Arts plastiques-inédit : Joseph Anouma étale la colère de Lattier contre l’État de Côte d’Ivoire (Interview); Ledebativoirien.net

Né en 1949 à Dabré (Alépé), Joseph Anouma est l’un des plus grands graveurs ivoiriens. Il détient des certificats techniques de burin, eau-forte, bois, lithographie, obtenus aux côtés de grands noms comme Georges Dayez, Lucien Coutaud, Lagrange et Paul Guimezanes, en France. Professeur de gravure et de dessin, il excelle également en peinture, sculpture, poésie et arts dramatiques.

En 2003, il est promu assistant de grandes écoles. Disciple de Christian Lattier, ex-directeur de l’École des Beaux-Arts, il revient ici sur la colère de son maître contre l’État ivoirien, évoque les circonstances de sa mort et salue le travail de sauvegarde et de commémoration entrepris par le Pr Yacouba Konaté.

Quel est votre parcours, monsieur Anouma?

Après deux ans en agriculture, je suis entré à l’École des Beaux-Arts en 1966. J’y ai passé quatre ans à Abidjan, puis cinq ans en France. Je suis rentré en 1975, année où j’ai été recruté à l’INSAAC comme professeur de dessin et de gravure. Avec le temps, j’ai été reclassé comme assistant, puis inspecteur agrégé. Cette année, j’ai été admis parmi les membres de l’Académie. Voilà un peu mon parcours.

Parlons de l’œuvre de Christian Lattier. Que peut-on retenir de sa technique artistique?

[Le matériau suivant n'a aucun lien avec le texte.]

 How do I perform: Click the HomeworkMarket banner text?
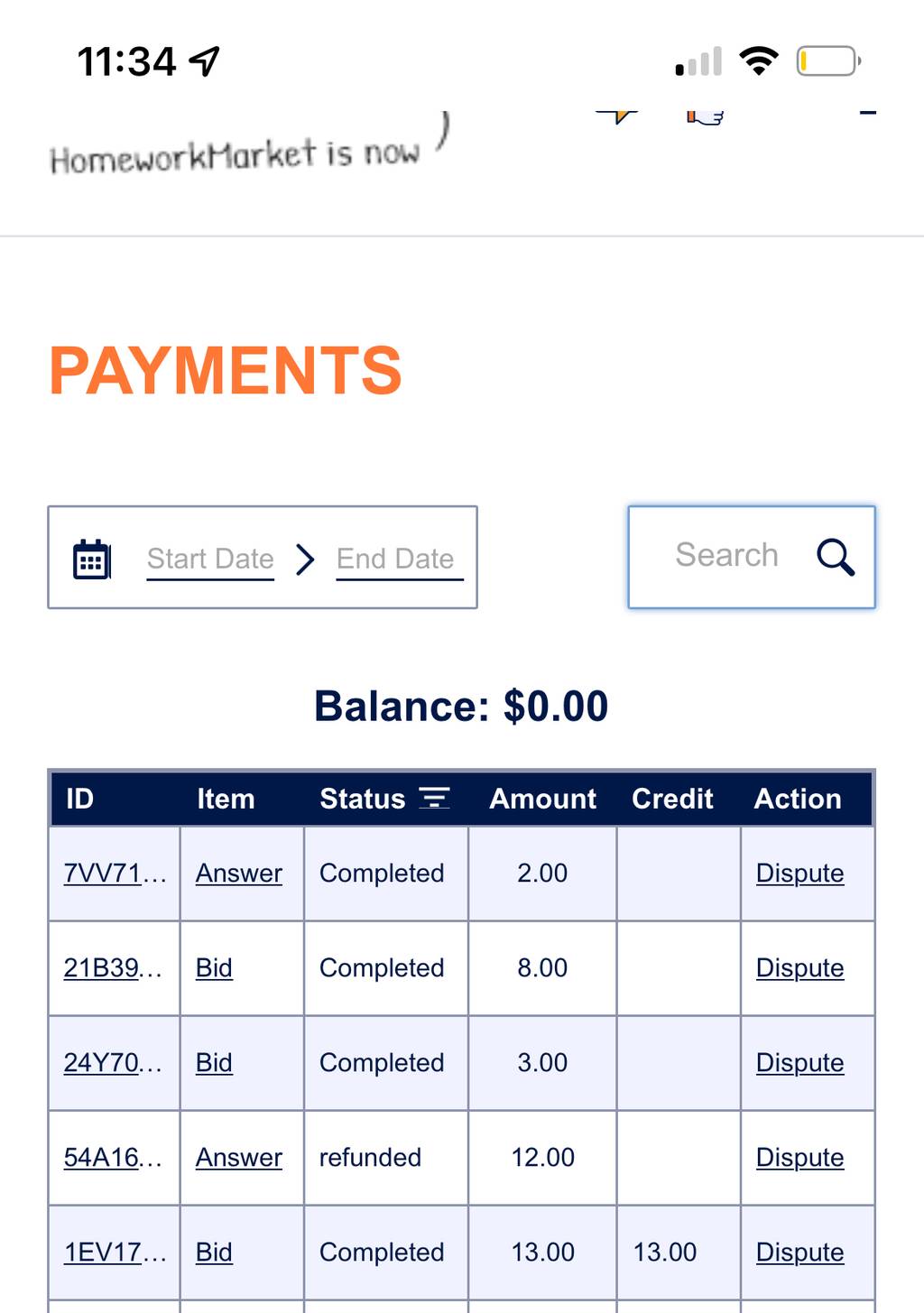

Sa technique était vraiment originale. En sculpture, on modèle l’argile, on fait des moules en plâtre, on taille le bois… Mais Christian Lattier, lui, a voulu révolutionner la sculpture en utilisant la ficelle. Il construisait d’abord une armature en fer, qu’il habillait avec de la ficelle. Quand j’étais avec lui, il m’avait dit vouloir aller encore plus loin, en sculptant avec de la latérite. Mais… l’homme propose, Dieu dispose. Il n’a pas pu le faire. Il est mort en 1978. C’était un grand artiste, mais il a été maltraité, si je peux dire.

Maltraité par qui ?

Par le pays, la Côte d’Ivoire. Christian Lattier était vraiment triste. Cela remonte à son prix au Festival de Dakar. En rentrant avec ce prix, il s’attendait à un accueil triomphal, comme on le fait pour les footballeurs. Mais à l’aéroport, il était seul. Aucun accueil. Il a pleuré. Il espérait aussi devenir directeur de l’École des Beaux-Arts, mais il n’a jamais eu droit à ce poste.

C’est de là que vient sa frustration? On dit aussi qu’il ne voulait pas être cité quand on parlait de l’INSAAC…

Il y avait de quoi être frustré. C’était notre maître. Nous avons étudié à l’École des Beaux-Arts de Paris. On est rentrés avec des diplômes supérieurs. Lui, il avait eu des prix, mais pas de diplôme reconnu. En Côte d’Ivoire, on le payait comme un instituteur. En plus, il n’a jamais été nommé directeur. Tout cela l’a rendu amer.

Mais il aimait transmettre son savoir. Sa méthode était dure. On pensait qu’il était méchant, mais en réalité, il cherchait à nous former. Il avait une pédagogie exigeante. De 1966 à 1970, il m’a souvent malmené. Il me chiffonnait.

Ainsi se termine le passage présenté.